Race and land fuel inequality in SA. This is the finding of a World Bank report, which surveyed SA and its neighbours, Lesotho, eSwatini and Namibia, collectively called the Southern African Customs Union (Sacu) – the world’s most unequal region.

The World Bank also identified the legacy of apartheid as one of the main drivers of inequality in SA.


The study found that the rural economy can benefit from resolving land inequality and strengthening land rights both in law and in practice.

“The legacy of a highly skewed distribution of land perpetuates inequality in Namibia and South Africa, which in turn undermines rural development and entrepreneurship. Weak property rights remain a key source of policy uncertainty in these two countries. In Botswana, eSwatini, and Lesotho, agricultural land tenure is not properly secured and land markets are underdeveloped,” the report reads in part.

“Inequality in some Sacu countries stems from their shared legacy of apartheid. In Namibia and South Africa, the story is one of incomplete transition
after apartheid.

“Political progress in these countries has not been matched by progress inequity and economic fairness mainly because distortions from their past pose critical obstacles to social progress.”
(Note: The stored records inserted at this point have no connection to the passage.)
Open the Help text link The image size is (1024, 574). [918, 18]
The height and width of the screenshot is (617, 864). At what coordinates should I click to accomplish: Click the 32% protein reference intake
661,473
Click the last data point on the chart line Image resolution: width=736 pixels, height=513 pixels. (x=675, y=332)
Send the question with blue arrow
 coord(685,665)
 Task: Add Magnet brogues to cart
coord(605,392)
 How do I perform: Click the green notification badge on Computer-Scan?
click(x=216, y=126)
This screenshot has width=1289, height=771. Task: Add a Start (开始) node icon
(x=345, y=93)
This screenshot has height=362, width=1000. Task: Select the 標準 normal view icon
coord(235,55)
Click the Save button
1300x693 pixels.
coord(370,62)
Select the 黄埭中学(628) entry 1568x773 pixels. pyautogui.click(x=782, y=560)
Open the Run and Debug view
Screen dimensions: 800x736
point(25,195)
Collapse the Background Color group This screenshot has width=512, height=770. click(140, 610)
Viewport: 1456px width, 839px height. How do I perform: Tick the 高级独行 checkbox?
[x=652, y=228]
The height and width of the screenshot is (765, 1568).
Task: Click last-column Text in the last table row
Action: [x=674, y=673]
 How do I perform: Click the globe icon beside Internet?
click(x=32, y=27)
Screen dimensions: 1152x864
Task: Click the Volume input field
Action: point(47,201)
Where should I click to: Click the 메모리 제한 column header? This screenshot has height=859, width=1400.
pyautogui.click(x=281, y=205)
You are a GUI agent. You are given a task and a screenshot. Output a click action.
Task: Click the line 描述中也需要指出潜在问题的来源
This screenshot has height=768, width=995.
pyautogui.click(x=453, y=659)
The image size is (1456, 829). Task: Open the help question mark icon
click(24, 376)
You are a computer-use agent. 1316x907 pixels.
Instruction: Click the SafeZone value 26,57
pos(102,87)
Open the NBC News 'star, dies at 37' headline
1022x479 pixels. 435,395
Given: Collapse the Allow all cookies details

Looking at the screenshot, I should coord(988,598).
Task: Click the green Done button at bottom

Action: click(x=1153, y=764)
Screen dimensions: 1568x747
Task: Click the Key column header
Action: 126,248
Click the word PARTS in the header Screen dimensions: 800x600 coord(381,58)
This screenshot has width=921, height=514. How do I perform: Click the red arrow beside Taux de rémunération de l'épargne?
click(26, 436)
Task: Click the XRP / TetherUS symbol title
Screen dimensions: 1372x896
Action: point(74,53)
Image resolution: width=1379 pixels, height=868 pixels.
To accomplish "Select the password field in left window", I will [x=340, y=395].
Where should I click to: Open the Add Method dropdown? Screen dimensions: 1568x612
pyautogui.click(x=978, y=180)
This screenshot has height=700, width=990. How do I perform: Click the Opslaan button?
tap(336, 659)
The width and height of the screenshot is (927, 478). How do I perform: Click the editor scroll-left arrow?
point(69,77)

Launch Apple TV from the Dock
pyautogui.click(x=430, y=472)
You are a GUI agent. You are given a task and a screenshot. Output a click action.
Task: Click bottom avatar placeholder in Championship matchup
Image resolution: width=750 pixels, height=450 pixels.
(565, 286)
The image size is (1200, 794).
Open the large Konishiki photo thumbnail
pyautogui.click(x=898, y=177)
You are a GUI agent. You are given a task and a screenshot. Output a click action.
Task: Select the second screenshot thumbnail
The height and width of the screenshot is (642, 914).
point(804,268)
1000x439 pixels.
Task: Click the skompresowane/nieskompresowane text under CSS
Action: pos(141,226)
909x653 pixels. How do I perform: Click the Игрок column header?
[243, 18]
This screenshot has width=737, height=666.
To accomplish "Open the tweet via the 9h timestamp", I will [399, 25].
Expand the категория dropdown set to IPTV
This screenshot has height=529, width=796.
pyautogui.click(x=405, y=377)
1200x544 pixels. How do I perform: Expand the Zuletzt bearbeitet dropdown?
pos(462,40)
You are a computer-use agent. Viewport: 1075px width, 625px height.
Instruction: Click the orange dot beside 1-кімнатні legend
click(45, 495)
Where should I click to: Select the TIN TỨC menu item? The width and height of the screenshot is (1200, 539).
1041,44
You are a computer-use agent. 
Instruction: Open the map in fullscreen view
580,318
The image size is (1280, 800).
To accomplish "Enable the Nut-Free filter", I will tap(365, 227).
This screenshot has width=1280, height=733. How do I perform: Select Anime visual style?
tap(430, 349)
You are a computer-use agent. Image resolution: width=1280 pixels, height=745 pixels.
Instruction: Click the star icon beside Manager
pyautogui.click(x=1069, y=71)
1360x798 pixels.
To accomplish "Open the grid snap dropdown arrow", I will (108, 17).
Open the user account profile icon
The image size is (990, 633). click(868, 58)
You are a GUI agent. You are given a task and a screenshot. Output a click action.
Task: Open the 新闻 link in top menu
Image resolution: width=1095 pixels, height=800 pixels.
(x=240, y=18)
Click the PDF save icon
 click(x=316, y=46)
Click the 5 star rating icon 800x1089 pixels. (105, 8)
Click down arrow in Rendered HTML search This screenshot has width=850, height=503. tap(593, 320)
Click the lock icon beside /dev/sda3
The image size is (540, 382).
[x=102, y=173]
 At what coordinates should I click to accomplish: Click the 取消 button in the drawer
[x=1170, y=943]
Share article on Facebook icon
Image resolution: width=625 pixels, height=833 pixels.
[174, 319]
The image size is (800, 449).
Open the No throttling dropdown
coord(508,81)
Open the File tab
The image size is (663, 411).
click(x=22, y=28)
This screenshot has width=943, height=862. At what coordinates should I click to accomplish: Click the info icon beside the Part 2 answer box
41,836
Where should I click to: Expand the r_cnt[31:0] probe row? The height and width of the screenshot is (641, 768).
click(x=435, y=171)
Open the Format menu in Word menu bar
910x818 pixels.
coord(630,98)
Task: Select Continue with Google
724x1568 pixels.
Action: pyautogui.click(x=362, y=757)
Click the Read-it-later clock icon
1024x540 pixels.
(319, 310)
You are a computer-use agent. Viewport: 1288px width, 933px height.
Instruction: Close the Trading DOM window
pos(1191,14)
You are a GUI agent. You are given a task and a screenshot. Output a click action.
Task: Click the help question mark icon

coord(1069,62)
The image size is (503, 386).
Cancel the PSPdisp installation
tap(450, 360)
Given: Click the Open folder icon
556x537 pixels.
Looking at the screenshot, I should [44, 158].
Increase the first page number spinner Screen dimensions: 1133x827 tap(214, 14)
The governing ANC at its 54th conference held in 2017 resolved that the party should, as a matter of policy, pursue expropriation of land without compensation.

However, the ANC in December scrapped plans to change the constitution to make it easier for the state to take land without paying for it after failing to secure sufficient backing from the opposition and will now resort to using regular legislation to facilitate the process.

“This report shows that lack of access to key productive assets such as skills and land, is slowing progress towards a more equitable income distribution,” said Pierella Paci, the World Bank’s practice manager of the Poverty and Equity Global Practice for Eastern and Southern Africa. “Improving access and availability of private-sector jobs and access to productive assets such as land will help equalise opportunities.”

Economist Duma Gqubule said SA had a long way to go to bridge the inequality divide. “Blacks own less than 2% of JSE, which is also a worrying factor that needs to be addressed. BEE has failed completely as its only benefits the few. We still have a lot to deal with to close the gap of inequality in this country. We also have to open a debate on land expropriation and the labour market on inequalities and race. We also need wealth tax that can raise R100 billion for the country,” he said.

 

Key findings of the study:

  • In 2008 and 2018, the race was the largest contributor to inequality in South Africa, with its contribution rising over time.
  • Black South Africans remain underrepresented in the middle class and race is still one of the strongest predictors of poverty.
  • A little over 10% of the working population in SA is white, but white South Africans earn nearly three times the average wage of black Africans, who constitute nearly three-quarters of the labour force.
  • In South Africa, the top 10% of the population holds 80.6% of all financial assets.
  • Land ownership is highly unequal in Namibia and South Africa. By 2018, Namibians of European descent owned about 70% (27.8 million hectares) of
    Namibia’s 39.7 million hectares of commercial farmland, whereas black Namibians owned only 16%.
  • In South Africa, the legacy of colonialism and apartheid, rooted in racial and spatial segregation, continues to reinforce inequality of outcomes.
  • Data from South Africa also underscore the ongoing importance of race. When race is considered in the analysis its contribution to income inequality amounts to 41%, while the contribution of education is reduced to 30%. Race, therefore, remains a key driver of South Africa’s inequality through its impact on education and labour market outcomes.